Ode to Stegosaurus
That magnificent cascade of convenient paired plates-
not only were they his central heating and cooling, Jurassic
to mid-Cretaceous, but countless 20th Century kids passed
their lengthy laughing hour in museums great or small
or in parks verdant or bare, sequestered snugly there.

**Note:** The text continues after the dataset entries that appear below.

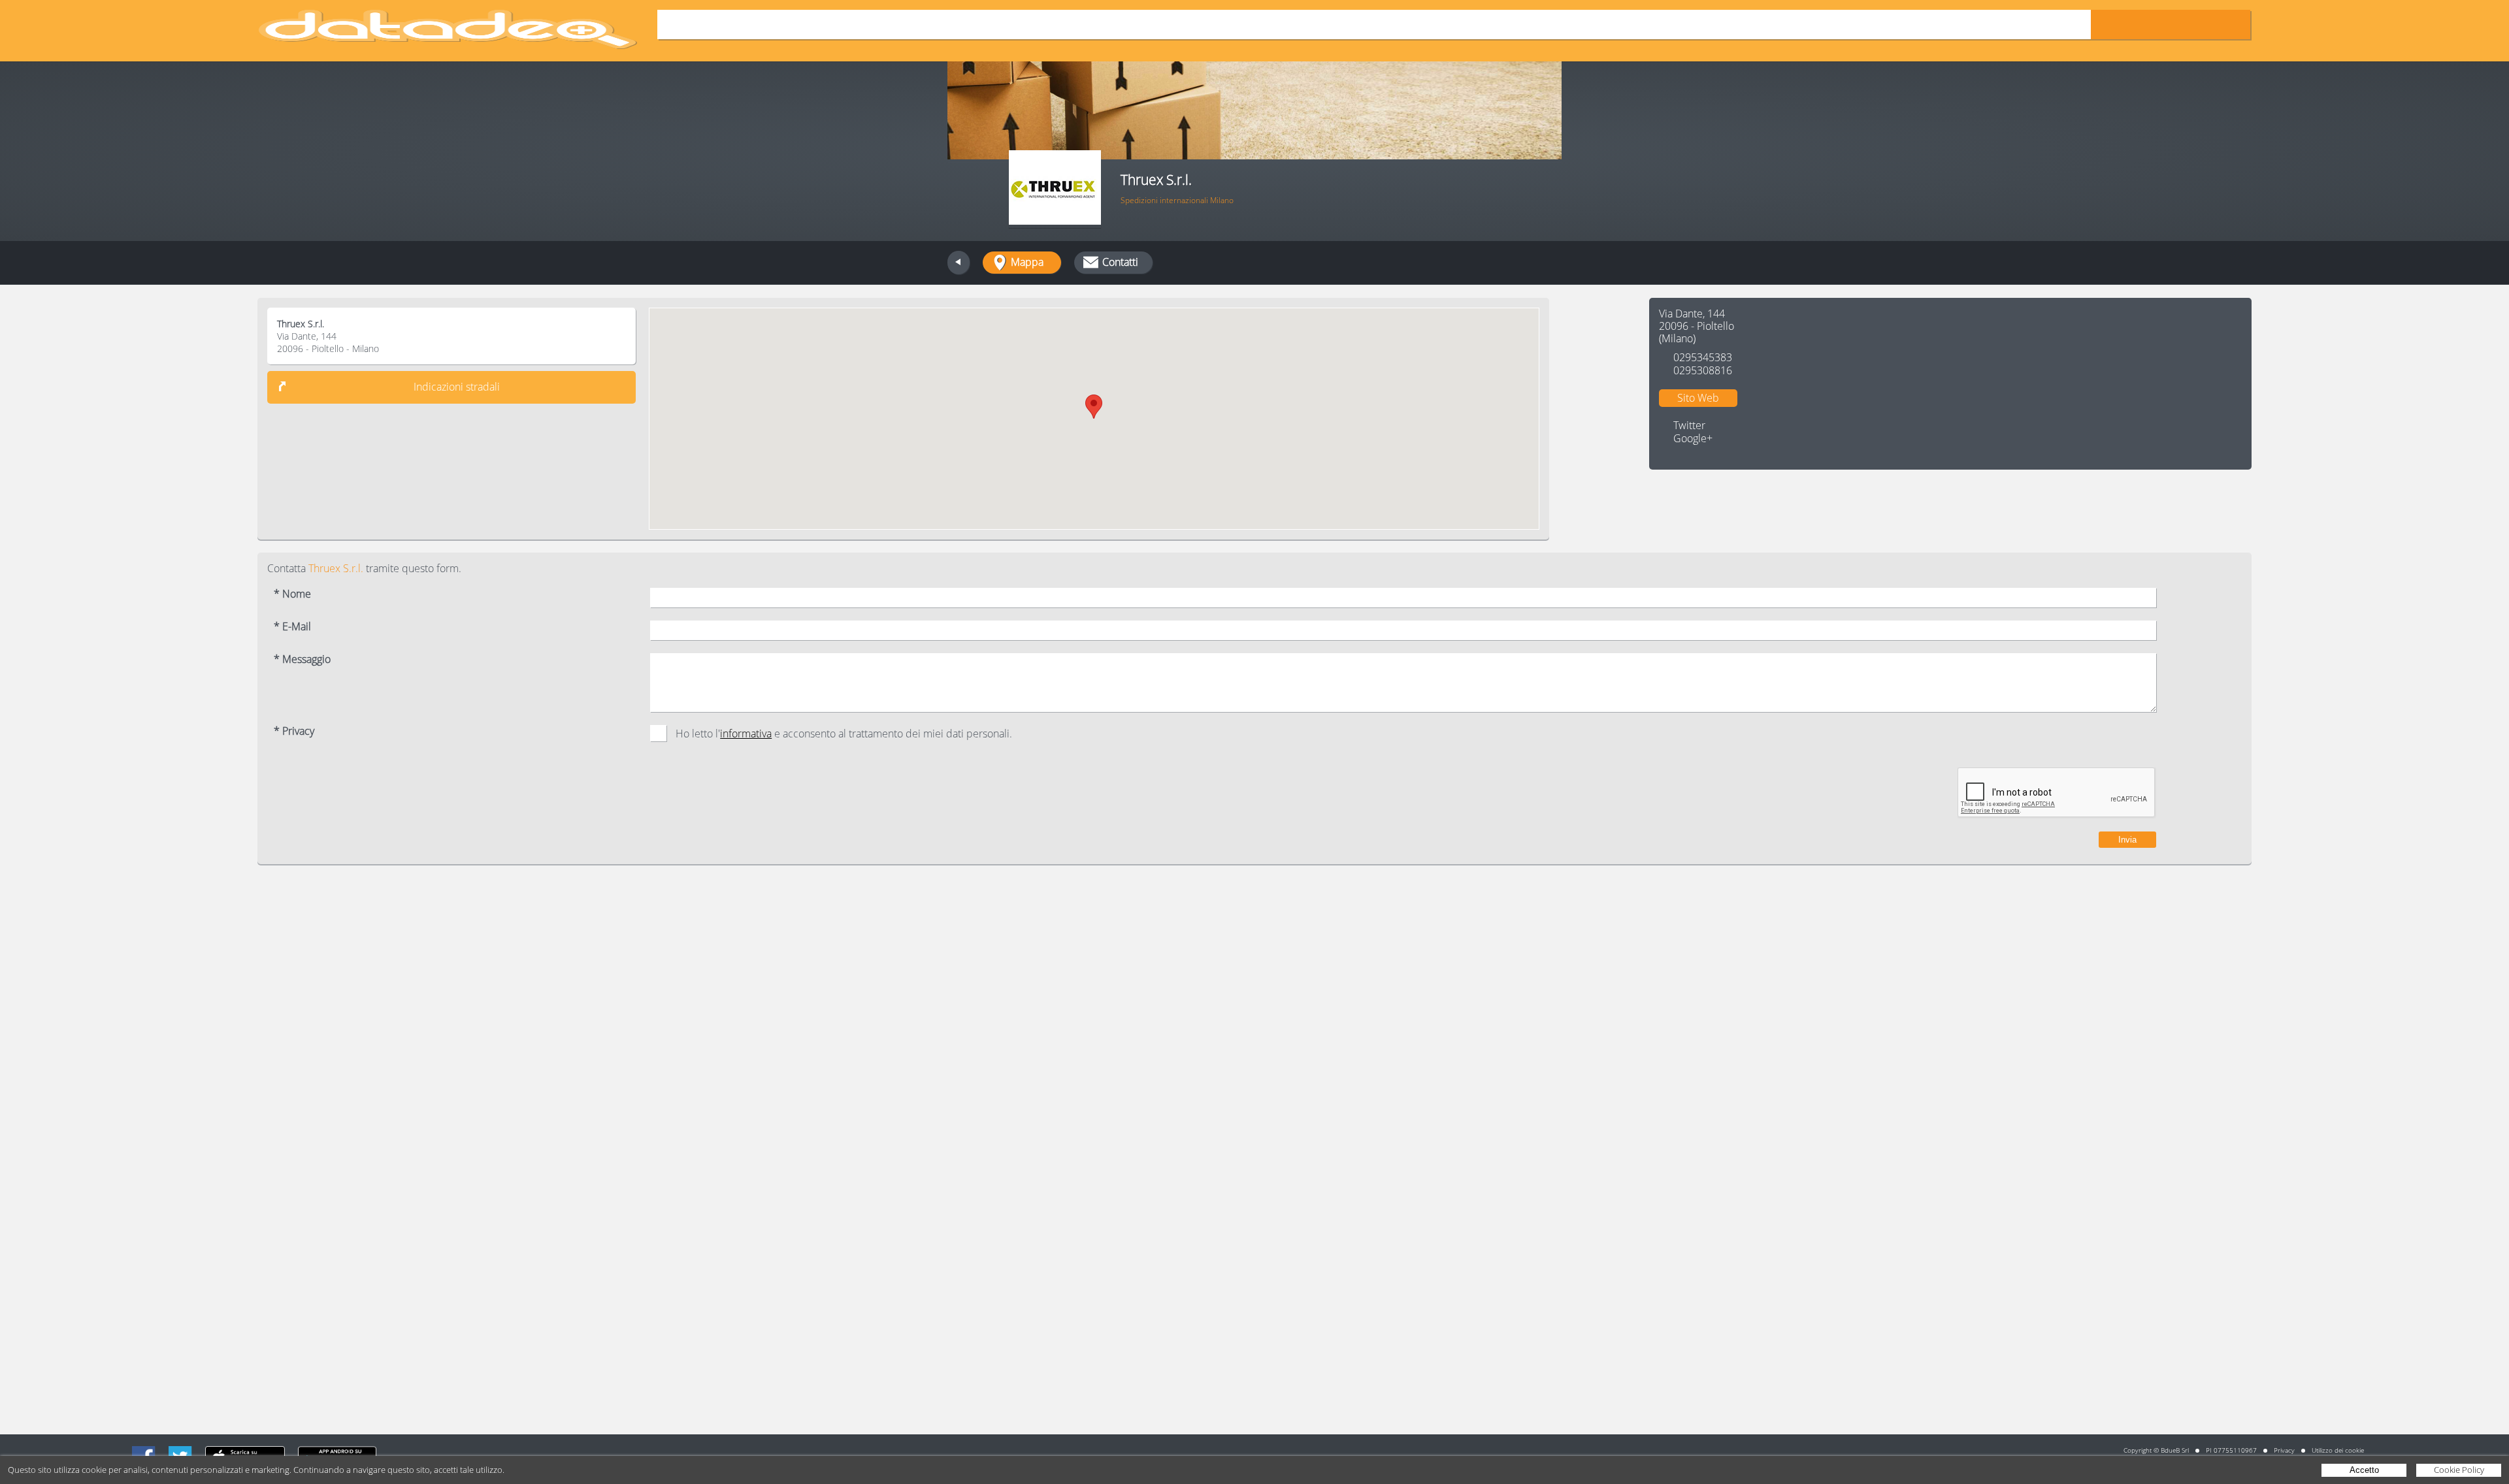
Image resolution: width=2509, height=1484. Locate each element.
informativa (746, 733)
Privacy (2284, 1450)
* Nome (292, 594)
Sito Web (1698, 398)
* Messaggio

How many of the adults they've become must still possess
their bronze or plastic replica, once boon companion
that shared bed and board and primal fear (of Allosaurus,
T. rex—those implacable, giant-thighed, flesh-devourers,
stalactite- and stalagmite-teeth ready to tear the instant
Mom turned out the lights).
O Roof Lizard, stalwart
walnut-brained ten-ton friend, rotund muncher of fronds
and leaves, state fossil of Colorado, what hath they wrought,
these paleontologists bent on revision? They've made you
more sleek, as if you'd been subjected to serial diet fads
and they all took. They've shrunk your plates, wiped out
your stolid symmetry fore and aft by raising your hind legs,
jacking up your underbelly from the soft green ground.
We've lost the promise of your familiar body: Come, ride me
into darkness, I will carry you and protect you with my many-spiked tail
and lick your wounds clean with my grass-loving tongue.